Monthly and annually, the Sponsor must deliver to the Trustee a statement of the computation of the net profits for each computation
period. The Trustee has the right to inspect and review the books and records maintained by the Sponsor during normal business
hours and upon reasonable notice. The Sponsor has further agreed to provide the Trust and Trustee with all information and services
as are reasonably necessary to fulfill the purposes of the Trust, including such accounting, bookkeeping and informational services
as may be necessary for the preparation of reports the Trust is required to prepare or file in accordance with applicable tax
and securities laws, exchange listing rules and other requirements, including reserve reports and tax returns. Following the sale
of all or any portion of the Underlying Properties, the purchaser will be bound by the obligations of the Sponsor under the Trust
Agreement and the Conveyance with respect to the portion sold.
U.S.
Federal Income Tax Matters
The
following is a summary of certain U.S. federal income tax matters that may be relevant to the Trust unitholders. This summary
is based upon current provisions of the Internal Revenue Code of 1986, as amended (the “Code”), existing and proposed
Treasury regulations thereunder and current administrative rulings and court decisions, all of which are subject to changes that
may or may not be retroactively applied. No attempt has been made in the following summary to comment on all U.S. federal income
tax matters affecting the Trust or the Trust unitholders.
The
summary has limited application to non-U.S. persons and persons subject to special tax treatment such as, without limitation:
banks, insurance companies or other financial institutions; Trust unitholders subject to the alternative minimum tax; tax-exempt
organizations; dealers in securities or commodities; regulated investment companies; real estate investment trusts; traders in
securities that elect to use a mark-to-market method of accounting for their securities holdings; non-U.S. Trust unitholders that
are “controlled foreign corporations” or “passive foreign investment companies”; persons that are S-corporations,
partnerships or other pass-through entities; persons that own their interest in the Trust Units through S-corporations, partnerships
or other pass-through entities; persons that at any time own more than 5% of the aggregate fair market value of the Trust Units;
expatriates and certain former citizens or long-term residents of the United States; U.S. Trust unitholders whose functional currency
is not the U.S. dollar; persons who hold the Trust Units as a position in a hedging transaction, “straddle”, “conversion
transaction” or other risk reduction transaction; or persons deemed to sell the Trust Units under the constructive sale
provisions of the Code. Each Trust unitholder should consult his or her own tax advisor with respect to his or her particular
circumstances.
Classification
and Taxation of the Trust
Tax
counsel to the Trust advised the Trust at the time of formation that, for U.S. federal income tax purposes, in its opinion, the
Trust would be treated as a grantor trust and not as an unincorporated business entity. No ruling has been or will be requested
from the IRS or another taxing authority. The remainder of the discussion below is based on tax counsel’s opinion, at the
time of formation, that the Trust will be classified as a grantor trust for U.S. federal income tax purposes. As a grantor trust,
the Trust is not subject to U.S. federal income tax at the trust level. Rather, each Trust unitholder is considered for U.S. federal
income tax purposes to own its proportionate share of the Trust’s assets directly as though no Trust were in existence.

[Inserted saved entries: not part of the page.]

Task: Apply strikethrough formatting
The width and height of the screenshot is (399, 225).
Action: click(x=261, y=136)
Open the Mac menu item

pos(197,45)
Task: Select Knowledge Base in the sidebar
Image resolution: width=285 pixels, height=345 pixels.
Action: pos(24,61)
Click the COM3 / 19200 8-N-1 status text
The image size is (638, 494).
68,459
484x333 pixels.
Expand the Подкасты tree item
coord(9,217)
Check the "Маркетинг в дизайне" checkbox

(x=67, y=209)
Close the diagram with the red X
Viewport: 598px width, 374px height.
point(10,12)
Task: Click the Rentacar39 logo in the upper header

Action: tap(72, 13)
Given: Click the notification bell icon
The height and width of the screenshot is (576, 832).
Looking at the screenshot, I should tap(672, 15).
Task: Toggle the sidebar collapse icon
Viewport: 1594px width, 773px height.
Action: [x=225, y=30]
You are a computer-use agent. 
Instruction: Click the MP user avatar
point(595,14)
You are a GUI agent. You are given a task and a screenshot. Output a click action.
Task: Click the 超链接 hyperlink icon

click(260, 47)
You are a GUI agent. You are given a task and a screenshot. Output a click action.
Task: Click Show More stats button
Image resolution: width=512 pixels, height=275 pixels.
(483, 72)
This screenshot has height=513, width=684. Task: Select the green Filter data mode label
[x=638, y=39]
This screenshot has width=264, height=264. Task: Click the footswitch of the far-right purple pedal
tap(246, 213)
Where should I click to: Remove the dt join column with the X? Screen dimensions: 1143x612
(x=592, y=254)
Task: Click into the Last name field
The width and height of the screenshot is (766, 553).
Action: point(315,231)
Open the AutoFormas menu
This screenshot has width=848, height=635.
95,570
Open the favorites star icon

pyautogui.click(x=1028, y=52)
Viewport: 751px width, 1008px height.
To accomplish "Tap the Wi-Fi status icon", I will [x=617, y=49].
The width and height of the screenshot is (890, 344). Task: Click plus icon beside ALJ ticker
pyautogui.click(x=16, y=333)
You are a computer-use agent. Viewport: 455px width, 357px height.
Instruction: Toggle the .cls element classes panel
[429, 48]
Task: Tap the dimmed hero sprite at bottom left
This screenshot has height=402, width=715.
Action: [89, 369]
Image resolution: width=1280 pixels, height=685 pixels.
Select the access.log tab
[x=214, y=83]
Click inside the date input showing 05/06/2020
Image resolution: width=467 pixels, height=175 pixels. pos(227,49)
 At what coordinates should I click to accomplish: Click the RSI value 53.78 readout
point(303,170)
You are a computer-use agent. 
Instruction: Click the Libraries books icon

The income of the Trust is deemed to be received or accrued by the Trust unitholder at the time such income is received or accrued
by the Trust, rather than when distributed by the Trust. Each Trust unitholder is subject to tax on its proportionate share of
the income and gain attributable to the assets of the Trust and is entitled to claim its proportionate share of the deductions
and expenses attributable to the assets of the Trust, subject to applicable limitations, in accordance with the Trust unitholder’s
tax method of accounting and taxable year without regard to the taxable year or accounting method employed by the Trust.
The
Trust files annual information returns, reporting to the Trust unitholders all items of income, gain, loss, deduction and credit.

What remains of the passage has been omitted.